Directive:
Please extract, word for word, the lines of the material below from the line with "so click(x=281, y=12)." to the line with "I want to click on 'NEWS", including both of those lines and nothing else.

Source records:

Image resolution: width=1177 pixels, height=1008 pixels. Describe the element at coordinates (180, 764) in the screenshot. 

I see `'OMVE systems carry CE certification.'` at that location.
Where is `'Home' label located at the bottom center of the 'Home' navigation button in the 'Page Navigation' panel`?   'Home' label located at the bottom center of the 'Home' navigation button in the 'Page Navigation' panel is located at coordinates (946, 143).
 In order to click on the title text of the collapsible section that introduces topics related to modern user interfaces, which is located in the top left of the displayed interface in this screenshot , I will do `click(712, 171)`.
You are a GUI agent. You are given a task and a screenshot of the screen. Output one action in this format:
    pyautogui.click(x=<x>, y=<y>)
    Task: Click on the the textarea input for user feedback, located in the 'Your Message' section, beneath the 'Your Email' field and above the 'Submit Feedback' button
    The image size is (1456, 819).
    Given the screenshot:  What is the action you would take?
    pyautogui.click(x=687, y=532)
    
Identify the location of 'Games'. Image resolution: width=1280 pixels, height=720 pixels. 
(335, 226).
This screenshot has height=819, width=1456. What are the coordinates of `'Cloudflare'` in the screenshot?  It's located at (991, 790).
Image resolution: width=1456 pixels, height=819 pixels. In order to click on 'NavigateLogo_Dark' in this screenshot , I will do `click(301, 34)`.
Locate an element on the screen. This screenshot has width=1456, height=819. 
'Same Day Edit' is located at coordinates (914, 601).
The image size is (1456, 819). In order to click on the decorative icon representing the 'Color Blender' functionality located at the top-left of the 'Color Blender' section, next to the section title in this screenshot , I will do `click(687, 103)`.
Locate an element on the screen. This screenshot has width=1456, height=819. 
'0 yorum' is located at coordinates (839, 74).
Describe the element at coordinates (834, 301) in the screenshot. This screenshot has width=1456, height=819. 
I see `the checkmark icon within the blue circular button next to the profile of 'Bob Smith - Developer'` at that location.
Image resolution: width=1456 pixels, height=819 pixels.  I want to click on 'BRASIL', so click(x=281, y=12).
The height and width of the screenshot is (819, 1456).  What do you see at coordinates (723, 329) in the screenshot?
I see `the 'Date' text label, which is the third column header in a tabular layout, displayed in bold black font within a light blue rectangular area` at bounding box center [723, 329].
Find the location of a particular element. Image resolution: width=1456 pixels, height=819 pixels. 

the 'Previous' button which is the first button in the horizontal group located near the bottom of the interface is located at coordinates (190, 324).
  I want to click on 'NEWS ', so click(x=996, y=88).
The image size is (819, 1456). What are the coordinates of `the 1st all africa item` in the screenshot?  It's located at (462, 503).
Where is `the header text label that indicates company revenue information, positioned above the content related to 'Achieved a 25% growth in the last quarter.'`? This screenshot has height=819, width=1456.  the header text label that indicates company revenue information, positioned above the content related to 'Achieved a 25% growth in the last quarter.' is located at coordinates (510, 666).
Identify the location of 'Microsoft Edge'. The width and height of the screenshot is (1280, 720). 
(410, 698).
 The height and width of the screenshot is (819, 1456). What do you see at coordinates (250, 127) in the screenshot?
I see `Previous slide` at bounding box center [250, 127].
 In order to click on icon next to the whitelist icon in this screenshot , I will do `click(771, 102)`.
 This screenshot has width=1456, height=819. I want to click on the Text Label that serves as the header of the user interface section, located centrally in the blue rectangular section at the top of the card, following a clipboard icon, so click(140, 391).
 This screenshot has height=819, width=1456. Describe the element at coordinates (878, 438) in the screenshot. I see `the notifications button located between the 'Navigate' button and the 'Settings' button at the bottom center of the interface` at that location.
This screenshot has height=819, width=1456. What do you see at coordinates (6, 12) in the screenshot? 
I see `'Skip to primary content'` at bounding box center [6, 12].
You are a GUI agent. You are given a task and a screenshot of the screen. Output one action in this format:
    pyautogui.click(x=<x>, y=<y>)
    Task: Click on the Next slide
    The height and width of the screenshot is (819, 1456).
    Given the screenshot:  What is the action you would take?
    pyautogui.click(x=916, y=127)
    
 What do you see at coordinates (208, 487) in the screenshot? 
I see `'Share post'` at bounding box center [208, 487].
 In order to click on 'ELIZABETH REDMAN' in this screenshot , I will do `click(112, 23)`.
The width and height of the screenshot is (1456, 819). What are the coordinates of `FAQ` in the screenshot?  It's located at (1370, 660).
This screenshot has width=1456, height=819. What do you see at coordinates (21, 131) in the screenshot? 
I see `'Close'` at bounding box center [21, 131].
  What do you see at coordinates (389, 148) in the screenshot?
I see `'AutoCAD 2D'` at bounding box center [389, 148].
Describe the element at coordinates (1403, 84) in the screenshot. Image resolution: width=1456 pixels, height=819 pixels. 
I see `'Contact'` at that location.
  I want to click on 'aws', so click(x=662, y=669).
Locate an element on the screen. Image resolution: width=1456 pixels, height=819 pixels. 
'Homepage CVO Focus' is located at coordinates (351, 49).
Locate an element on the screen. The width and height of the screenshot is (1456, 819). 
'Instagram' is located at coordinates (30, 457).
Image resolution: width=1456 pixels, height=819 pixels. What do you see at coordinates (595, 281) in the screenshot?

Expected answer:
Image resolution: width=1456 pixels, height=819 pixels.  I want to click on 'BRASIL', so click(x=281, y=12).
The height and width of the screenshot is (819, 1456).  What do you see at coordinates (723, 329) in the screenshot?
I see `the 'Date' text label, which is the third column header in a tabular layout, displayed in bold black font within a light blue rectangular area` at bounding box center [723, 329].
Find the location of a particular element. Image resolution: width=1456 pixels, height=819 pixels. 

the 'Previous' button which is the first button in the horizontal group located near the bottom of the interface is located at coordinates (190, 324).
  I want to click on 'NEWS ', so click(x=996, y=88).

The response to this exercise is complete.